● **What is being asked**:
Go through the records and report each line holding the string "Given".

● ● ● ● ●

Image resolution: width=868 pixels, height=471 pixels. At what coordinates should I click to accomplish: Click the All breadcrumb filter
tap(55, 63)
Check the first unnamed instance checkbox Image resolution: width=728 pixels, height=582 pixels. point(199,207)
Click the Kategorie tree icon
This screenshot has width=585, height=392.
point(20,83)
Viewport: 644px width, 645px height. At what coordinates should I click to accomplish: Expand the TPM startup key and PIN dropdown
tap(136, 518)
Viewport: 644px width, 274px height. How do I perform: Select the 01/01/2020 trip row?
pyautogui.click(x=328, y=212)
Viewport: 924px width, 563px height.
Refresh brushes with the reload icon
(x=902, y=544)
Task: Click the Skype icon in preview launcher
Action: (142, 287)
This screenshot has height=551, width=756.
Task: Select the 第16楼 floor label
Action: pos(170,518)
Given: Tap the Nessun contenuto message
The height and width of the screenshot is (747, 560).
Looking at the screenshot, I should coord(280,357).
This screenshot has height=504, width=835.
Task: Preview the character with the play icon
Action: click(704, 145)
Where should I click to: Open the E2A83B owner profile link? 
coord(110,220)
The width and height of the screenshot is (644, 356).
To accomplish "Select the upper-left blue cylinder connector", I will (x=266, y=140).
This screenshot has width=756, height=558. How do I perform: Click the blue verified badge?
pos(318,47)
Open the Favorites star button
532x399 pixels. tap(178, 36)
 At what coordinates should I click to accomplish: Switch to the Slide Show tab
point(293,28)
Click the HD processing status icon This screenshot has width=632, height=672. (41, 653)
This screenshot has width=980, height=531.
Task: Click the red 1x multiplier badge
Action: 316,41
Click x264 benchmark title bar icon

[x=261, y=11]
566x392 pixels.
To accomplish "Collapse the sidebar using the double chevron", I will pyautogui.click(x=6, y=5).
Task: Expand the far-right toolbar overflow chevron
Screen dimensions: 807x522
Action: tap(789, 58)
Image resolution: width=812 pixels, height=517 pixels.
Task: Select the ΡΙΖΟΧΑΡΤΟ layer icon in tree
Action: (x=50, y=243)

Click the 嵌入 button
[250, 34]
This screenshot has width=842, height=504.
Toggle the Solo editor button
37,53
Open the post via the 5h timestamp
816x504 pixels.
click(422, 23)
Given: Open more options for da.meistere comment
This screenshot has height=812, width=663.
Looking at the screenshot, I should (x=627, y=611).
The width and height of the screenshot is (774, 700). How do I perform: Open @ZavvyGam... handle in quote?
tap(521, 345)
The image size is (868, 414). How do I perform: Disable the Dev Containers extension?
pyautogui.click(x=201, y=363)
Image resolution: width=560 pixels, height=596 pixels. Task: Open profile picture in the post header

● ● ● ● ●

● **Expected output**:
Given: Tap the Nessun contenuto message
Given: Open more options for da.meistere comment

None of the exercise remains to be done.